| Task objective |
The word "will" marks the lines to keep; find each one in the data and copy it.

| Data shown |
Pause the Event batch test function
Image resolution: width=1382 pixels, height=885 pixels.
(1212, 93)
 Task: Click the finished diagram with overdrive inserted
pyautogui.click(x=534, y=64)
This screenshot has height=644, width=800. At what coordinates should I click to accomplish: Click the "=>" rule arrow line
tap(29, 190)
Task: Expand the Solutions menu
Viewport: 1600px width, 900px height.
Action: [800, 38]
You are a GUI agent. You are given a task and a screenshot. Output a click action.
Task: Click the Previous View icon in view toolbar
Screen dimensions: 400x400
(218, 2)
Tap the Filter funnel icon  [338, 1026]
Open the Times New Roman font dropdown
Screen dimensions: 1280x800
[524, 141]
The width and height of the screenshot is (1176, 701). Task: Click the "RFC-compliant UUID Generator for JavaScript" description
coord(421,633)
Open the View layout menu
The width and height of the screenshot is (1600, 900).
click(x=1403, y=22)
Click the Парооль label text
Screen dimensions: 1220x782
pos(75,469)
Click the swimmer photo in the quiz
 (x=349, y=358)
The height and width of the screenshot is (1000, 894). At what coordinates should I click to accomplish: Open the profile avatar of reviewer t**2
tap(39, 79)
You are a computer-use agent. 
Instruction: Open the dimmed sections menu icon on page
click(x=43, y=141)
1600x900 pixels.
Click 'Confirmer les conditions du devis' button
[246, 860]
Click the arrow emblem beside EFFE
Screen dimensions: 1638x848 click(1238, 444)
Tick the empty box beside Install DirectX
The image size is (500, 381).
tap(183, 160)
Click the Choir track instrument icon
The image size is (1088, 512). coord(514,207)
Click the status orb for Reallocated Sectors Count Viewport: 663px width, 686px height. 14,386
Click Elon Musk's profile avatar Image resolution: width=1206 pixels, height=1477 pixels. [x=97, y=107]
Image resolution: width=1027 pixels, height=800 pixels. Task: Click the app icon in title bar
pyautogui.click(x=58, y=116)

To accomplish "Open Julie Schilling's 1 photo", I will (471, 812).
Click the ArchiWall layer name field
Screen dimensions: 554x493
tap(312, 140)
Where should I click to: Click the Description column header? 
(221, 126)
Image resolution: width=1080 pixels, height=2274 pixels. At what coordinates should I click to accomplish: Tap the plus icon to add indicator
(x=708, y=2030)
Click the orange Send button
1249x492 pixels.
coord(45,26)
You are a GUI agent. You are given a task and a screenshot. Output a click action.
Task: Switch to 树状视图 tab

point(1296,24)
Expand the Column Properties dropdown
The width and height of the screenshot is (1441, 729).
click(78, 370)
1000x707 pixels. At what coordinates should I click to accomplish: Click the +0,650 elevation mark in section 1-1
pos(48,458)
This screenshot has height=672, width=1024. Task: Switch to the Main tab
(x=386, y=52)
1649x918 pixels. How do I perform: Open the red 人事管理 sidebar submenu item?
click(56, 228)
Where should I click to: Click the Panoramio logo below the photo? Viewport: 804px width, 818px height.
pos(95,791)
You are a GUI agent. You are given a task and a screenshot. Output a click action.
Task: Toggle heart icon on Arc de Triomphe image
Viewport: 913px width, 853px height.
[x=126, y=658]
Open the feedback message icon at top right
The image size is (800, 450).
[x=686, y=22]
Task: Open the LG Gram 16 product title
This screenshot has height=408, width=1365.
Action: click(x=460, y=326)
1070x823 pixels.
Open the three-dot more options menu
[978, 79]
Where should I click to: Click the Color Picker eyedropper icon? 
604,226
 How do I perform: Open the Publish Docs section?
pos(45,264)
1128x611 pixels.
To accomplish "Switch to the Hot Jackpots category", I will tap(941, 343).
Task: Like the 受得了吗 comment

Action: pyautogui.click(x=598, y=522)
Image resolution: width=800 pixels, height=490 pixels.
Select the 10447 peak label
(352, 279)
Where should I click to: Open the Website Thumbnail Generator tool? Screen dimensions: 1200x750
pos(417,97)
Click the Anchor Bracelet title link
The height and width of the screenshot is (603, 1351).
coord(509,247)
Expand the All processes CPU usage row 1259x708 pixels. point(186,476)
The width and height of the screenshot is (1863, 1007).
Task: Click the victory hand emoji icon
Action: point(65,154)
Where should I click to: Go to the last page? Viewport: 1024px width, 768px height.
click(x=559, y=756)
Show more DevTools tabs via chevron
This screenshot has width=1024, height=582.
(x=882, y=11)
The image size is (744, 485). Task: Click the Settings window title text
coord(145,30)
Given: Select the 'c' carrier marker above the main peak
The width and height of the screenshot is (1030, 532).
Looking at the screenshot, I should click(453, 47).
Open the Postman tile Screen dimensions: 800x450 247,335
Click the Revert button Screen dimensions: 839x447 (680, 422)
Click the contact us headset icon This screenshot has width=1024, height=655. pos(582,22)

| Response to the exercise |
To accomplish "Open Julie Schilling's 1 photo", I will (471, 812).
To accomplish "Switch to the Hot Jackpots category", I will tap(941, 343).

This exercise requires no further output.